• [Document excerpt]
· · · · · · ·
Urine samples from mice at top turned blue detecting colon cancer, while urine from healthy mice did not change color. (Imperial College London)

4 Sept. 2019. Biomedical engineers and materials scientists developed a simple urine test that in samples from lab mice show they can screen for colon cancer. Researchers at Imperial College London and Massachusetts Institute of Technology describe the tests and their findings in the 2 September issue of the journal Nature Nanotechnology (paid subscription required).

A team from the labs of biomaterials scientist Molly Stevens at Imperial College and MIT engineering professor Sangeeta Bhatia are seeking faster and easier methods for detecting disease at the point of care. Many routine screening tests, even if non-invasive, require analysis in remote laboratories by trained staff. In this project, Stevens, Bhatia, and colleagues are aiming for tests that can be conducted in the field and even at home without special equipment or training.

The researchers designed their screening technology to test for protease enzymes in urine as indicators of disease. Proteases break down large protein molecules into shorter peptide chains or amino acids. Various proteases result from chemical reactions in the body, and the presence of these enzymes in blood or urine act as indicators of specific diseases.
· · · · · · ·
• [To do]
1. Print the portion of the urine test article between "A team from" and "equipment or training.", inclusive.
2. Proceed with the urine test article, writing on from its last sentence.

• [Dataset content]
· · · · · · ·
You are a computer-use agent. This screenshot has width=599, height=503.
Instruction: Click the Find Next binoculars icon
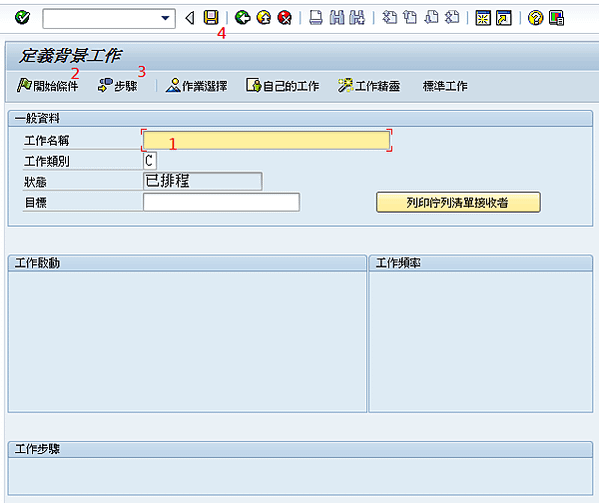pos(357,18)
· · · · · · ·
• [Activity answers]
1.
A team from the labs of biomaterials scientist Molly Stevens at Imperial College and MIT engineering professor Sangeeta Bhatia are seeking faster and easier methods for detecting disease at the point of care. Many routine screening tests, even if non-invasive, require analysis in remote laboratories by trained staff. In this project, Stevens, Bhatia, and colleagues are aiming for tests that can be conducted in the field and even at home without special equipment or training.

2.
For this proof-of-concept study, the team looked for a particular type of enzyme called matrix metalloproteinases, an indicator of tumor cells. Metalloproteinases break down the extracellular matrix in cells, and their heightened presence indicates a high likelihood of a tumor growing or spreading to other parts of the body. In this case, the team looked for a specific metalloproteinase known as MMP9, an indicator of colon cancer and other diseases.

To detect the presence of matrix metalloproteinases, the researchers devised extremely small clusters of gold particles, no larger than 2 nanometers wide — where 1 nanometer equals 1 billionth of a meter — so they’re not filtered out by the kidneys. The gold in the clusters also turns blue in urine. The team coated and bound the nano-clusters with proteins that degrade in the presence of MMP9 enzymes.

If there’s no presence of MMP9 enzymes, the clusters are too large to pass through the kidney filters, and will not be present in urine. If, however, MMP9s are in the blood, they will break down the protein coat, and allow the uncoated gold nano-clusters to enter the kidneys, and thus be expelled through blue-colored urine.

The researchers tested their screening technology by injecting the nano-clusters into the blood of 14 lab mice induced with colon cancer, compared to 14 healthy mice. In less than an hour, urine from mice with colon cancer shows a deep blue color, while urine from healthy mice shows no change in color. In addition, the mice show no evidence of retaining the nano-clusters, nor any signs of toxicity after four weeks.

The researchers say the gold nano-clusters can be adapted to test for specific diseases, beyond cancer. But the technology still needs further refinement and testing before its ready for human clinical trials. Nonetheless, the researchers believe the gold nano-clusters offer a promising platform to develop fast, inexpensive, easy-to-use screening tests for a range of diseases.

“By taking advantage of this chemical reaction that produces a color change,” says Stevens in an Imperial College statement, “this test can be administered without the need for expensive and hard-to-use lab instruments. The simple readout could potentially be captured by a smartphone picture and transmitted to remote caregivers to connect patients to treatment.”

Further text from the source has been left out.